■ **REQUIREMENT**: Please reproduce every line of text in the material below word for word, leaving out the pictures.

■ **EXERCISE INPUTS**:

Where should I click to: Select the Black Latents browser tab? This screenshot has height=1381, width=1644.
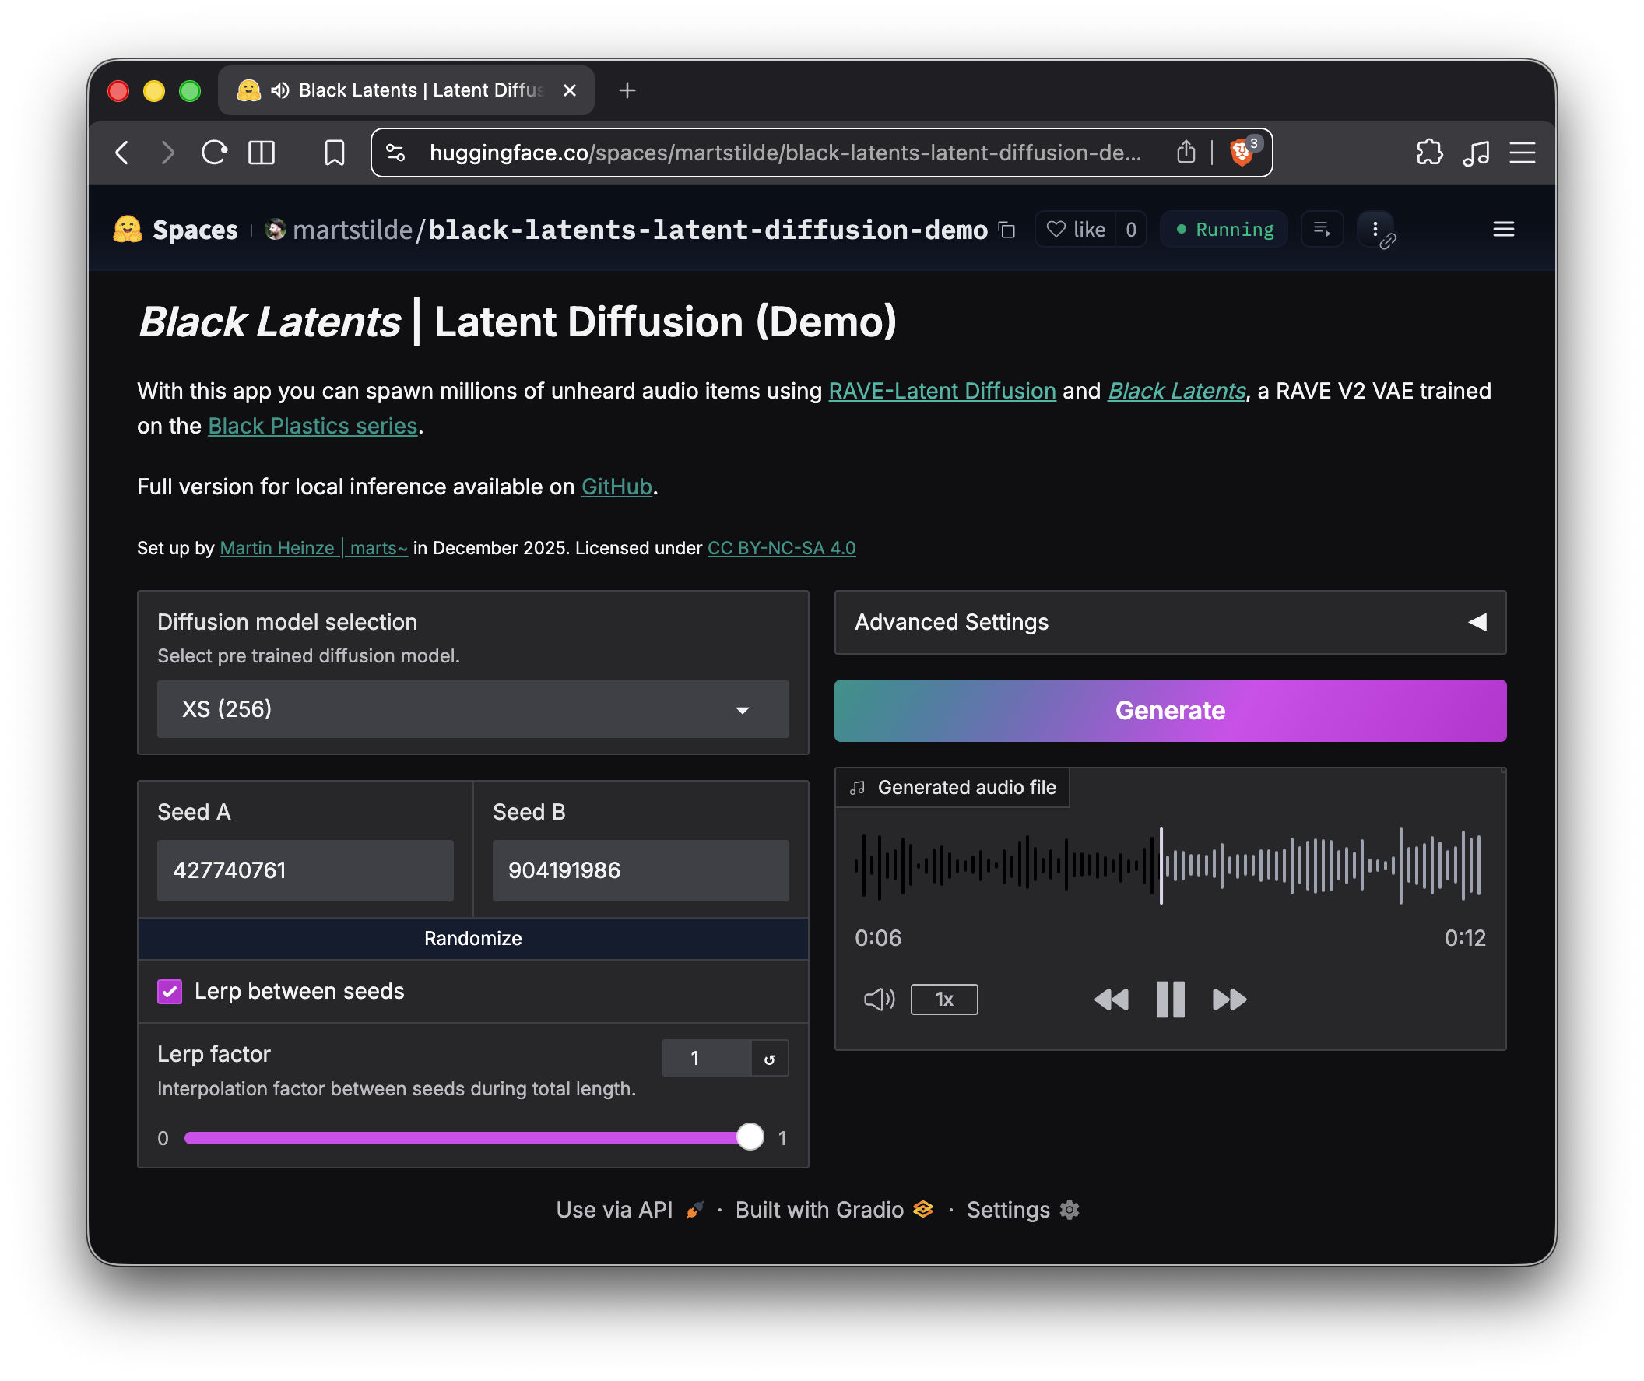pos(406,91)
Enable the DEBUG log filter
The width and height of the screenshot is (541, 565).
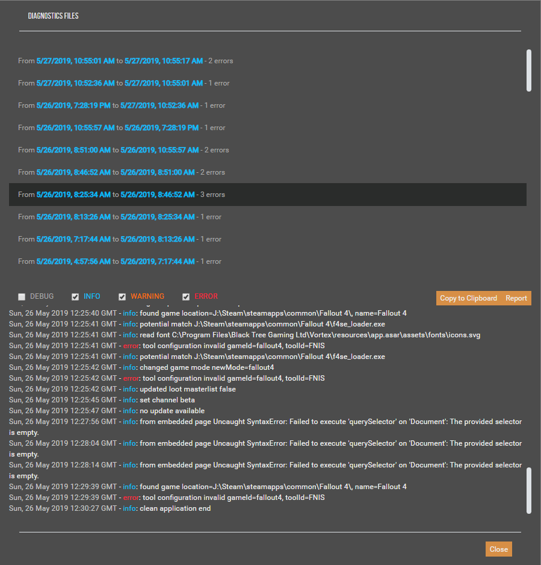point(22,296)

■ **RESULT BELOW**:
Where should I click to: Select the Black Latents browser tab? This screenshot has height=1381, width=1644.
pos(406,91)
Enable the DEBUG log filter
The width and height of the screenshot is (541, 565).
point(22,296)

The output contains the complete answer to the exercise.